Content starts
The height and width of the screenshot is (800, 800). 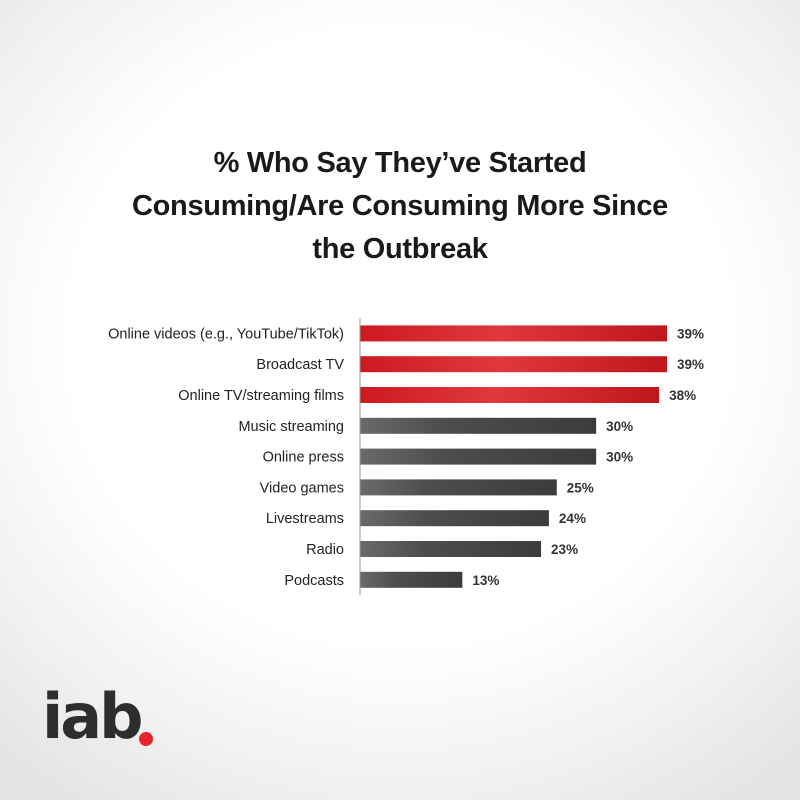 I want to click on chart-title-line-1: % Who Say They’ve Started, so click(x=400, y=163).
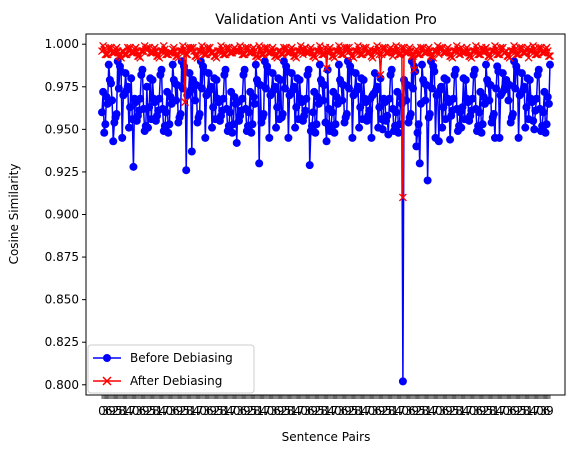 The height and width of the screenshot is (455, 584). I want to click on y-tick-label: 0.800, so click(62, 385).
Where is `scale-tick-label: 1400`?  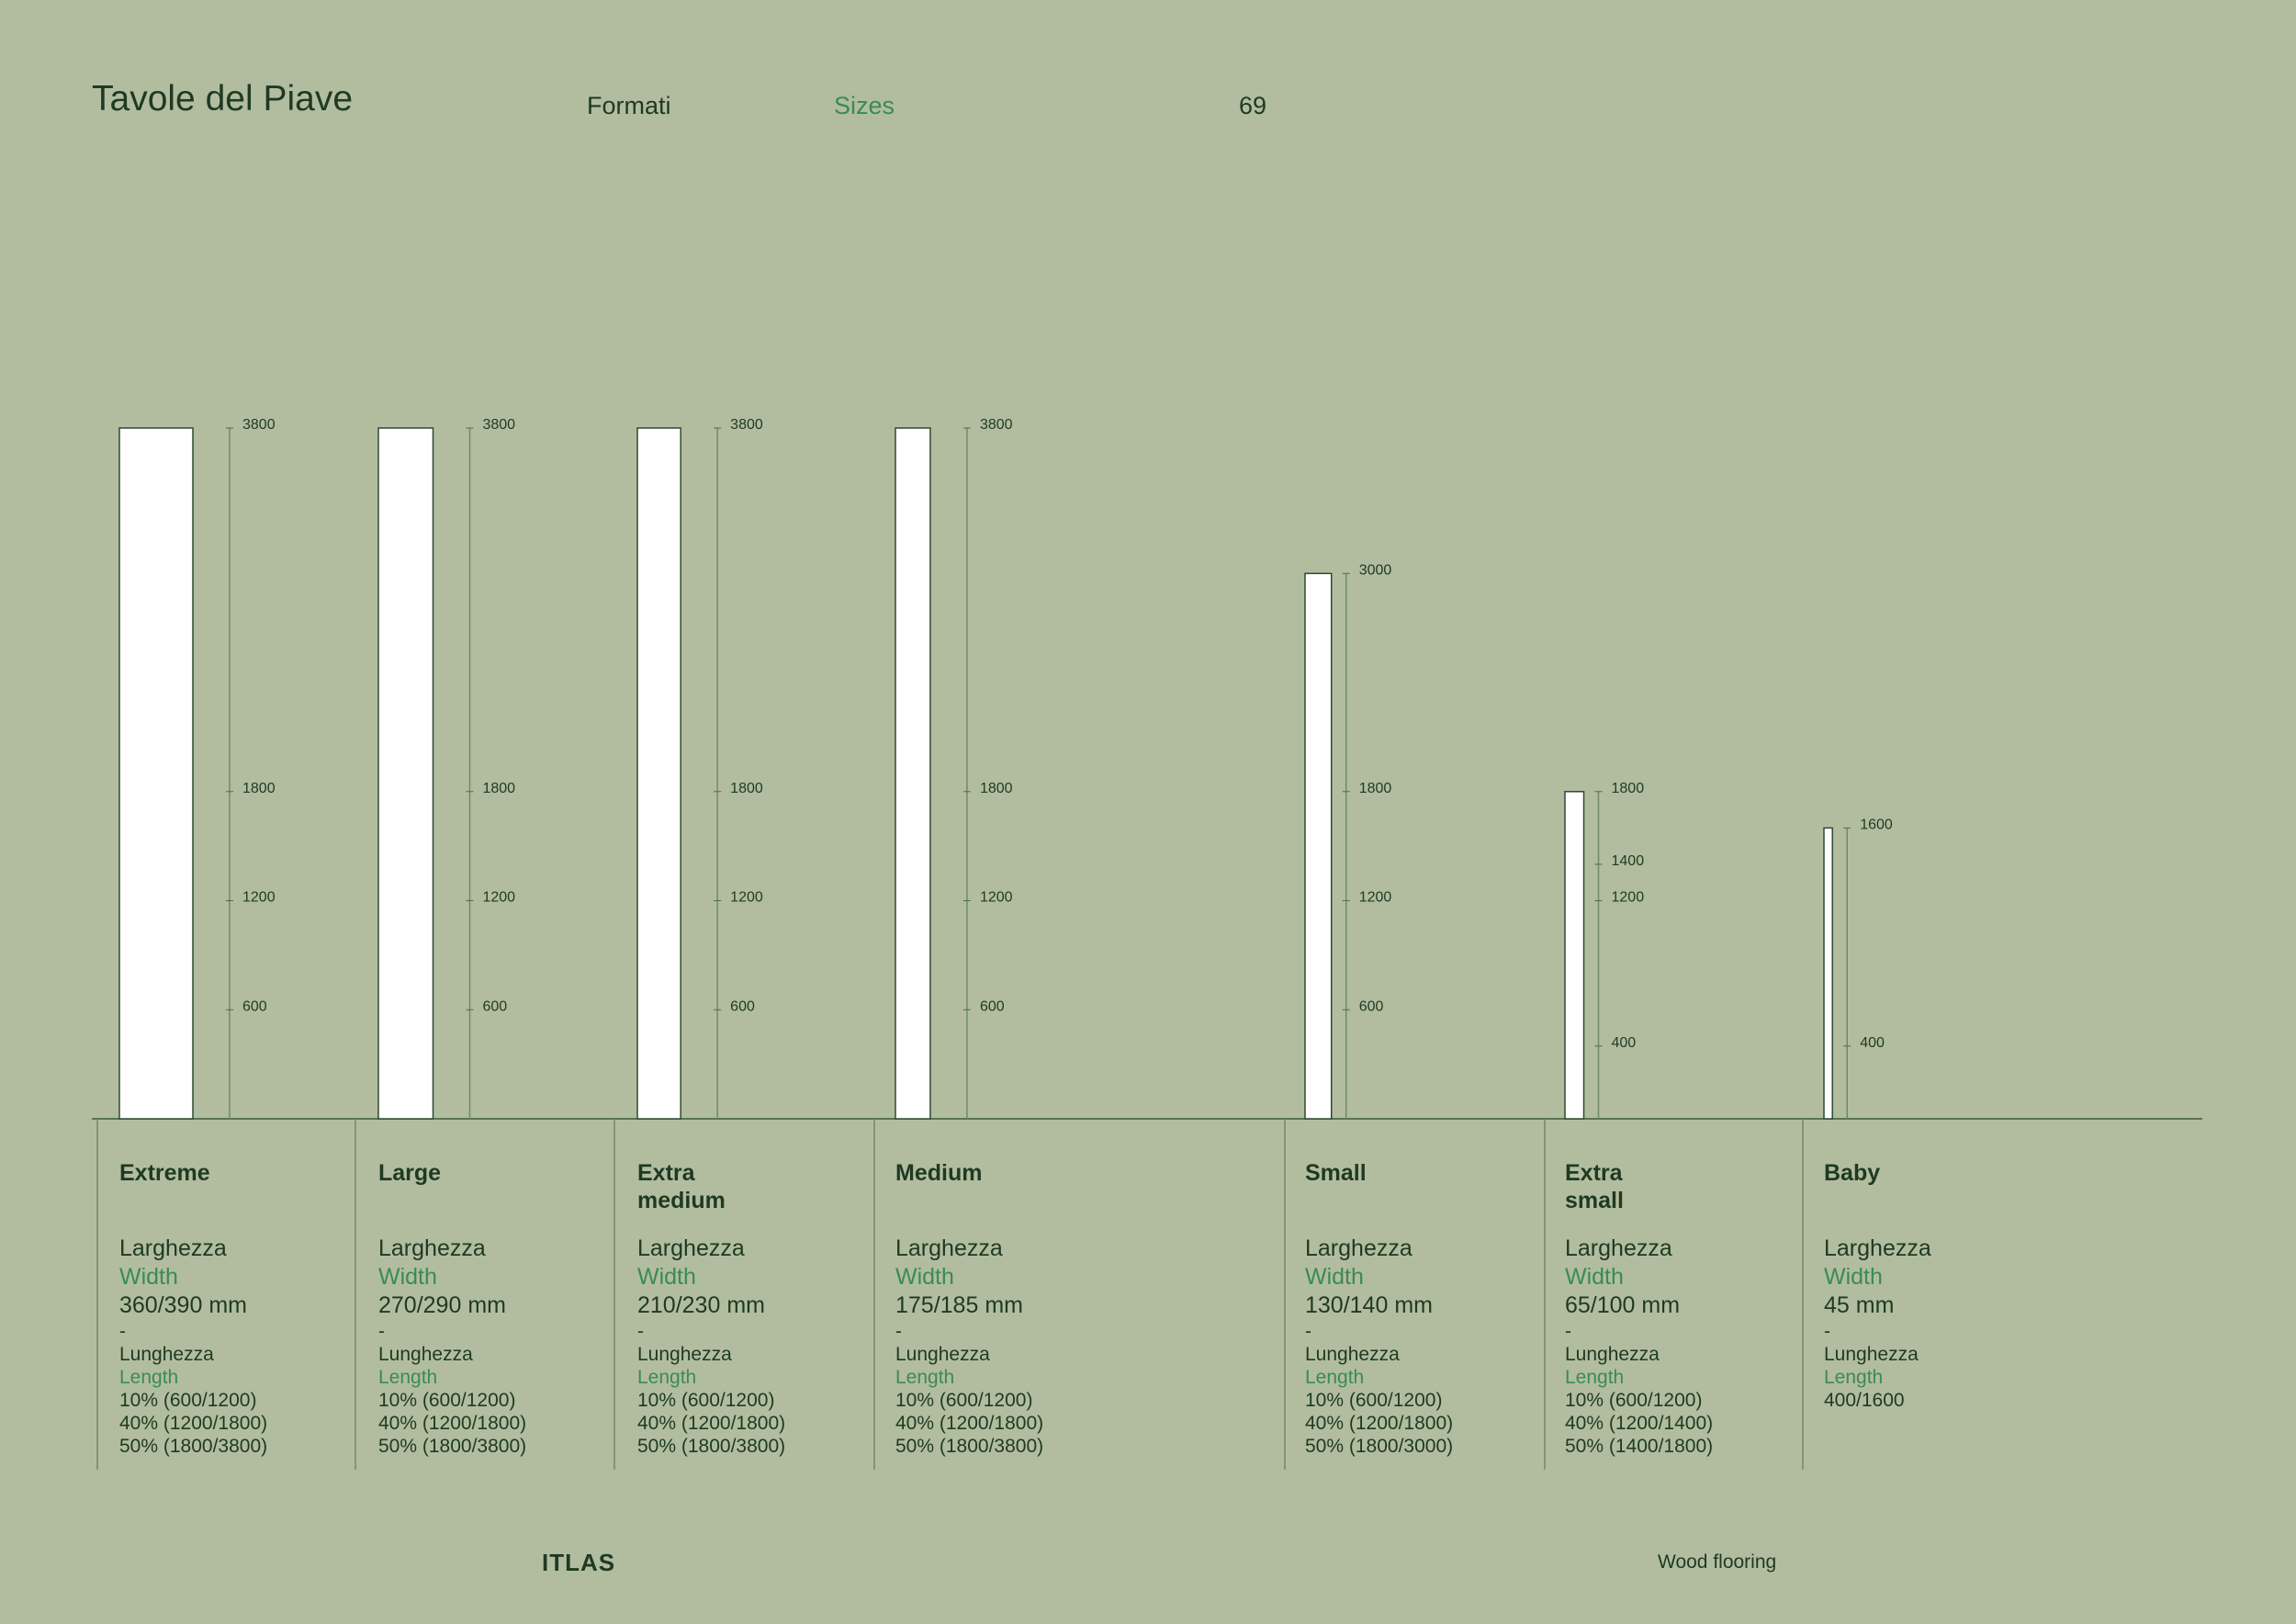
scale-tick-label: 1400 is located at coordinates (1629, 861).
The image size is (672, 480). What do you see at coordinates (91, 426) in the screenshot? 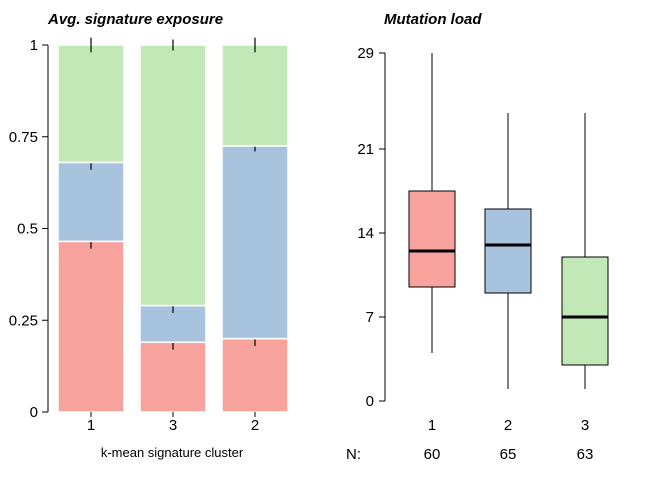
I see `exposure-x-tick-label: 1` at bounding box center [91, 426].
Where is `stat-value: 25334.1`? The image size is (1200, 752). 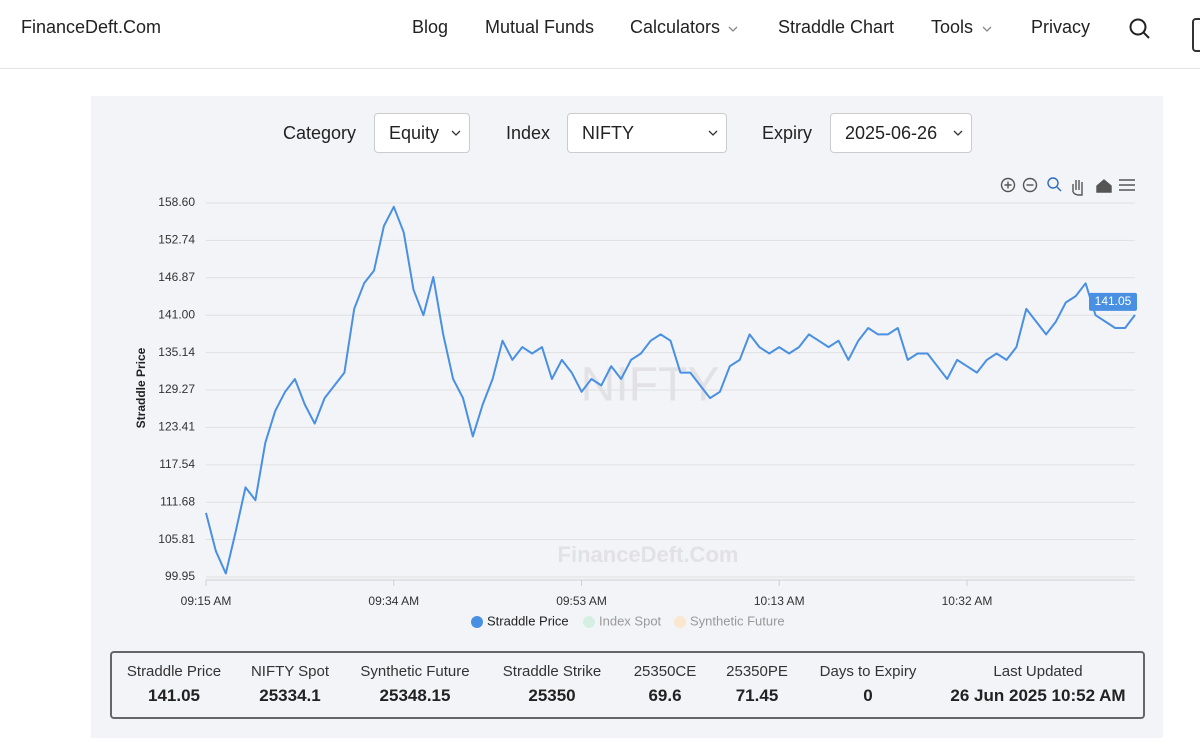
Content ends
WORK TO BE COMPLETED:
Swap "image size" for "screenshot size" in the lines starting at the one that contains "The image size is (672, 480)." and ending at the last line, and change nothing else. Give only those lines, without the pictures.

SOLUTION FOR THIS EXERCISE:
The screenshot size is (672, 480). What do you see at coordinates (91, 426) in the screenshot? 
I see `exposure-x-tick-label: 1` at bounding box center [91, 426].
Where is `stat-value: 25334.1`? The screenshot size is (1200, 752). 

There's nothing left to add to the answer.